Olaya Kendini Vermiyorsun! - Diplomatik Dil Zorunluluğu

OLAYA KENDİNİ VERMİYORSUN! - DİPLOMATİK DİL ZORUNLULUĞU 
İzlediğim bu Youtube içeriğinde baba, iki çocuğundan fıstık ezmesi ve reçel sürülmüş bir sandviç yapmanın adımlarını ona yazmalarını ister. İki çocuktan birisinin bu süreçte babasıyla yaşadığı diyaloğa göz atarak başlayalım.

Baba: “Şöyle fıstık ezmeli, reçelli bir sandviç olsa da yesek. Fıstık ezmeli reçelli sandviç yapacak adımları benim için yazabilir misiniz?”

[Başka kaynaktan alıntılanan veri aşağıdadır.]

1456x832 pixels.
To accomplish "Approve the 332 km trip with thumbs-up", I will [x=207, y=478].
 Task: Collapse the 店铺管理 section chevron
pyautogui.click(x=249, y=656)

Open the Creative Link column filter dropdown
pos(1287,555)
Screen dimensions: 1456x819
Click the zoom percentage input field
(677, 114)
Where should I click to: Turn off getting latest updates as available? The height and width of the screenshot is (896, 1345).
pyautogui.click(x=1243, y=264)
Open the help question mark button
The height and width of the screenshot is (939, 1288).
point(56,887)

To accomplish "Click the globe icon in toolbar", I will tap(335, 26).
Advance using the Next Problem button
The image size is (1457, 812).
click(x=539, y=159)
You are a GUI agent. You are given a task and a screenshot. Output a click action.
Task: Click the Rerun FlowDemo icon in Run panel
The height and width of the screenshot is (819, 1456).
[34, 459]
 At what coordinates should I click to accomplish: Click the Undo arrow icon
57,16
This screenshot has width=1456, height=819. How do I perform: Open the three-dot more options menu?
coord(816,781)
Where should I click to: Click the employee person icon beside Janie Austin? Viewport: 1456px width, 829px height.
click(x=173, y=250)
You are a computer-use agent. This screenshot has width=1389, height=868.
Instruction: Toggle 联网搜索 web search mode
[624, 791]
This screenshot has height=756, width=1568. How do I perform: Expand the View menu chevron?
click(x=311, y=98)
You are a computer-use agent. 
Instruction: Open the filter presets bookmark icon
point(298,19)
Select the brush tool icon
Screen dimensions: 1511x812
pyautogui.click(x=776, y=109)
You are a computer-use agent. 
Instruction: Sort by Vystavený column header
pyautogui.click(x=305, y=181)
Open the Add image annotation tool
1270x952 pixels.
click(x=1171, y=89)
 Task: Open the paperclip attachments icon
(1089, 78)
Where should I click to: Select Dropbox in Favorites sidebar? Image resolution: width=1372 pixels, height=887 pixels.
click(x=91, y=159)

Çocuk uygulanacak adımları yazar ve getirir: "Birinci adım, iki tost ekmeğini al. İkinci adım, bir bıçak ve fıstık ezmesi al. Üçüncü adım, dilimlerin birini al ve bıçakla üstüne sür.". Baba, bıçağı eline alır ve ekmek diliminin üzerinde boş bir gezintiye çıkartır.
Çocuk: “Baba hayır! Fıstık ezmesini süreceksin.” 

Baba: “Ben burada yazanı yapıyorum. Burada bir dilim ekmek al ve bıçakla üzerine sür yazıyor.”. Bunun üzerine çocuk dördüncü adımı yazar ve getirir. “Dördüncü adım, biraz reçel al ve ekmeğin üzerine sür.” Baba, ağzı kapalı reçel şişesini alır ve ekmeğin üzerinde şişeyi sıkarak gezdirir. 

Çocuk: “Baba hayır ağzını açacaksın.” 

Baba: “Ama burada öyle yazmıyor.”

“Beşinci adım, ekmekleri üst üste koy. Kocaman bir ısırık al.” Baba üzerine hiçbir şey sürülememiş ekmekleri alıp bir ısırık alır.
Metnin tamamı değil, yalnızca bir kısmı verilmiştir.